Planning a babymoon? Whether you’re off on a trip for business or leisure, it’s important to be prepared and take extra care.

Take the wheel

It’s safe to drive while hapū but if you’re going on a long road trip it’s a good idea to stop regularly to stretch your legs.

You should always wear a seat belt when travelling in the car. Make sure it is positioned correctly: the strap that goes across your lap needs to sit under your bump and across your thighs, the diagonal strap that goes across your shoulder should lie between your breasts and above your bump. The seat belt should not be positioned across your bump.

The safest place to sit when travelling in the car is the back seat but if you’re up the front, make sure you move your seat back from the dashboard or position the steering wheel away from your belly.


Flying high

The best time to travel internationally or fly to a domestic destination is the second trimester as most pregnant people are no longer experiencing morning sickness and the risk of early labour is low. Make sure wherever you choose to go, the flight itinerary is manageable.

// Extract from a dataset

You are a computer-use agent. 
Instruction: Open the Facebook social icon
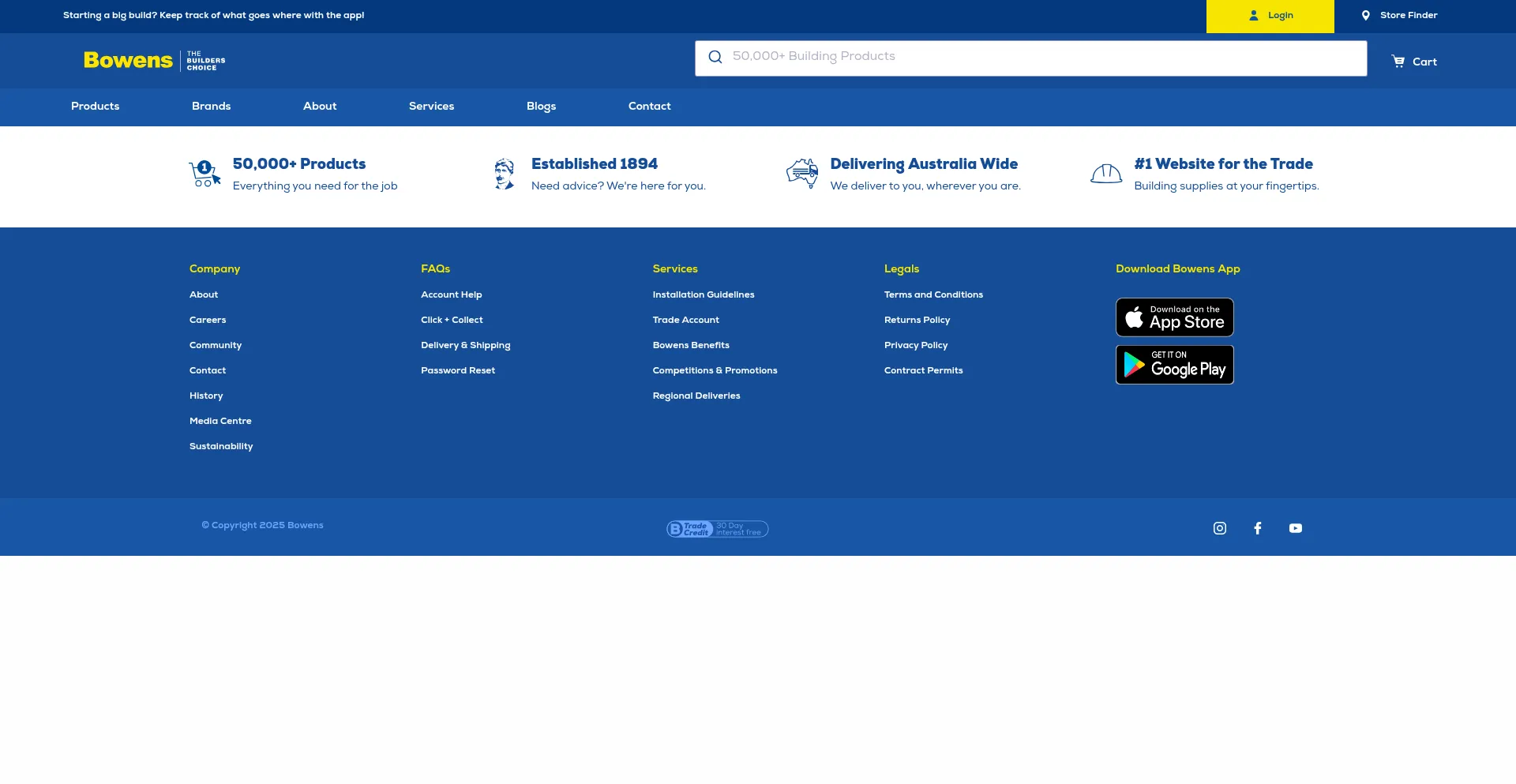(x=1257, y=528)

Pregnant people are at a slightly higher risk of deep vein thrombosis (DVT) so it’s important to elevate your legs where possible, drink plenty of water, and go for walks to stretch your legs when you can. It may be advisable to wear special compression stockings or flight socks for the journey – ask your LMC if they think these would be a good option for you.

Most people with a normal, low-risk pregnancy are able to fly up until 28 weeks pregnant. Beyond that, you’ll need to speak to your LMC about whether travelling is safe for you and your pēpi – this will depend on your health, where you’re going, and how long the flight is. If they give you the okay, you’ll need to carry a medical clearance letter from them saying that you’re fit to travel. Every airline has a different policy in terms of how late in pregnancy they’ll allow women to fly – even with a letter from their doctor or midwife – so it’s important to check the airline’s specific policy before you travel.


Staying safe overseas

  • Remember to adhere to the food safety guidelines for pregnancy. It might be best to avoid ice creams, ice blocks, and salads if you’re not confident in the hygiene standards where you’re dining.
  • If you’re going somewhere tropical, take extra care in the heat. Drink plenty of water and protect your skin from getting sunburnt with a high SPF sunscreen.
  • Before visiting certain countries, it may be advised to get vaccinations to protect from local diseases. Ask your LMC which ones are recommended for the country you’re travelling to and whether they’re safe to get during pregnancy.
  • Take out travel insurance. Be sure to carefully read the fine print about what the policy covers in relation to pregnancy.